Gerrit Thomas Rietveld was a Dutch architect and furniture maker, and designer. He was born in Utrecht. Probably the most innovative and avant-garde designer of his time, Rietveld’s furniture designs were ground-breaking both visually and from a production stand-point. Even 90 years later, his chairs look as fascinating as they did back in the 20s and 30s.
Between 1899-1906, he apprenticed in his father’s cabinetmaking work-shop in Utrecht.
1906-11, trained as an architectural draftsman.
Rietveld was greatly influenced by Frank Lloyd Wright’s portfolio Ausgeführte Bauten und Entwürfe von Frank Lloyd Wright (1910).
In 1911, he opened his own furniture-making business in Utrecht.
1911-15, he took advanced architectural courses and built several buildings.
Rietveld was associated from its formation in 1917 by Theo van Doesburg with the De Stijl group through his friendship with Robert van t’Hoff and was a member until 1931. The association inspired him to pursue furniture design, conceived as spatial composition with little thought for comfort.
Partnership with Truus Schroder-Schrader
His architecture career began with the 1924 Schroder House, Utrecht, which he designed with Truus Schroder-Schrader, a De Stijl member with whom he collaborated from 1921. In partnership with her, Rietveld kept a studio in the house until 1932 and lived there from 1958. Their projects included the 1934 terrace of houses in the Erasmuslaan in Utrecht and the 1936 Vreeburg Cinema in Utrecht.
Rietveld also designed the 1954 Netherlands Pavilion at the Biennale di Venezia, 1954 sculpture pavilion in the Sonsbeek Park in Arnheim, and 1963-72 Rijkmuseum Vincent van Gogh (with J. van Dillen and J. van Tricht) in Amsterdam.
In 1927, Rietveld designed a diagonal bent tubular steel chair.
Because of Cassina’s reproductions in the 1980s, his best-known work became the 1918 Red Blue chair incorporating 15 lintels, which explored Piet Mondrian’s colour use. However, it was first produced without colour in 1917.
Along with this skeletal chair, his 1923 Berlin chair and end table and the 1934 Zig-Zag chair became icons of 20th-century design.
His furniture inspired Marcel Breuer at the Bauhaus in the early 1920s. His furniture could be seen as abstract sculptural objects with a practical function.
Like the Futurists, Rietveld preferred houses with scaffolding around them; in his Red Blue chair, the scaffolding’ holds the seat and back in place.
One of his chair models of the late 1920s was literally made from scaffolding poles clamped together.
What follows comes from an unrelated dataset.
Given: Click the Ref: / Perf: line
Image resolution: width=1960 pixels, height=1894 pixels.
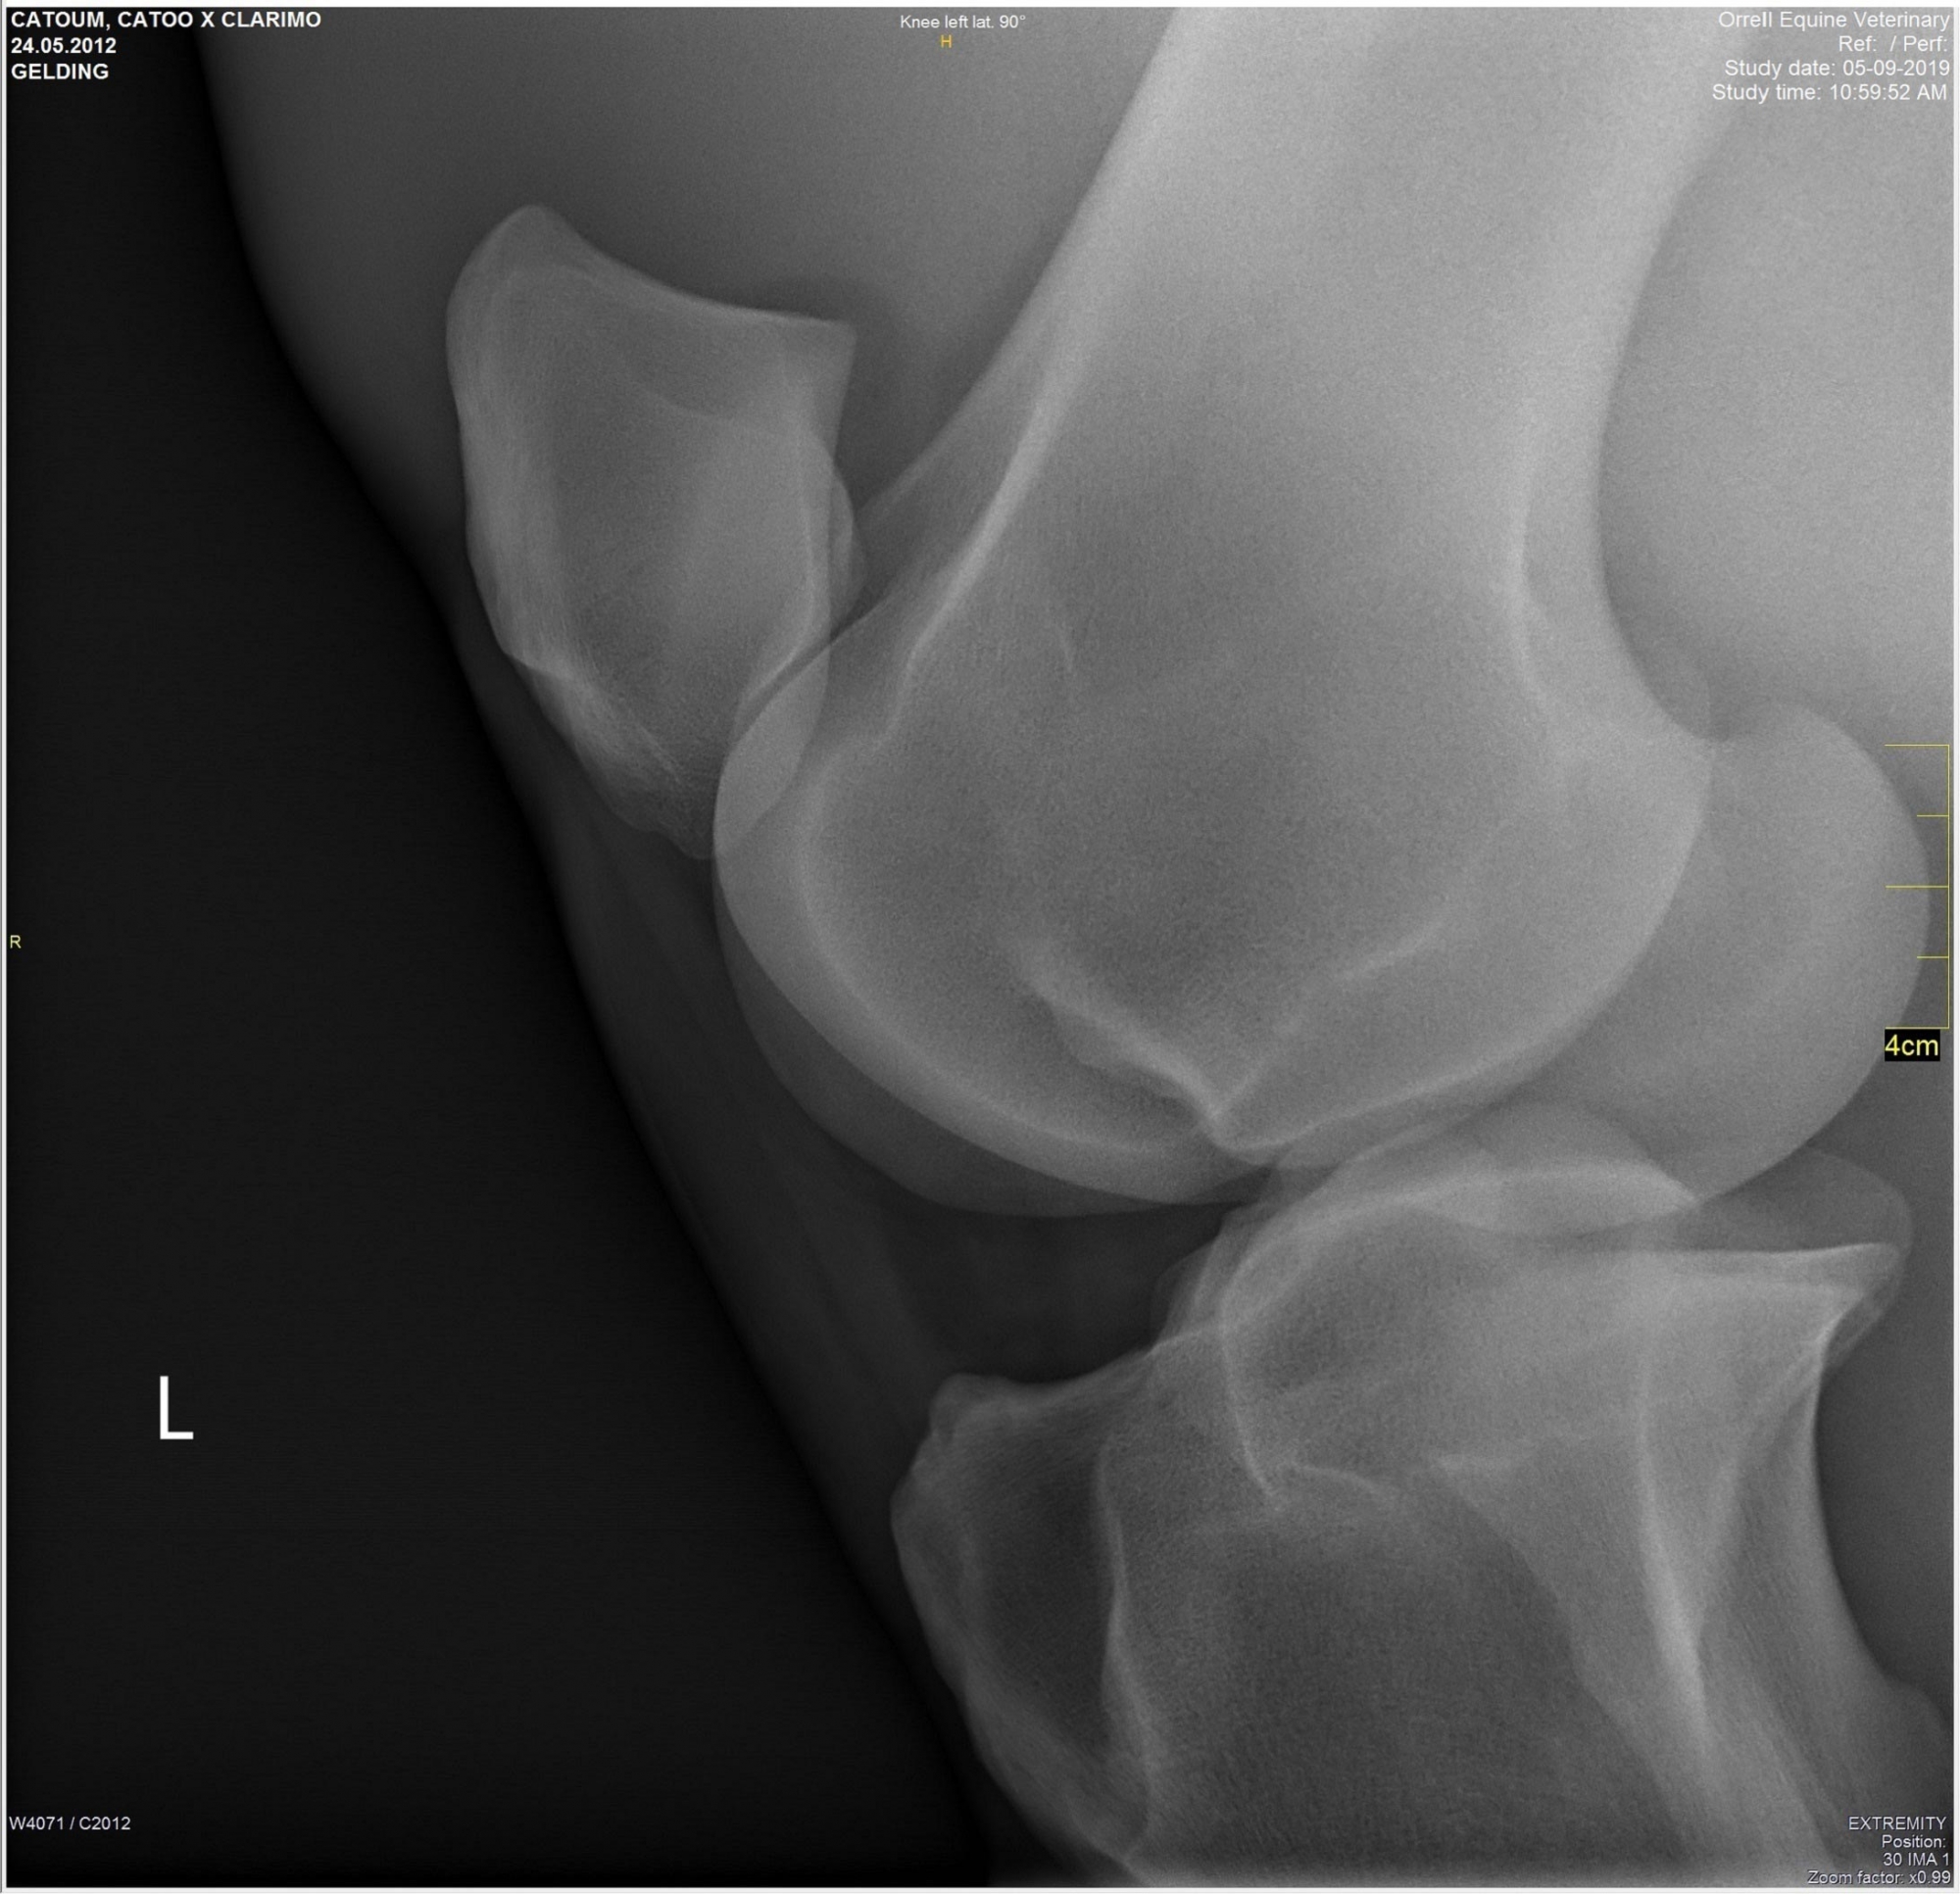Looking at the screenshot, I should [x=1892, y=44].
Rietveld worked with cardboard from which he made models develop his ideas rather than sketching them on paper. Though he worked chiefly in wood, he also produced furniture in bent metal tubing.
His bent tubular steel and wood easy chairs and tables were shown at the 1930 Paris exhibition. His work was the subject of the 1983 Rietveld als Meubelmaker, Wonen met Experimenten’ exhibition at the Central Museum in Utrecht, and included in the 1986 ‘Der Kragstuhl’ exhibition at the Stuhlmuseum Burg Beverungen in Berlin. First major posthumous exhibition at Centre Georges Pompidou, Paris, 23 June-27 Sept. 1993.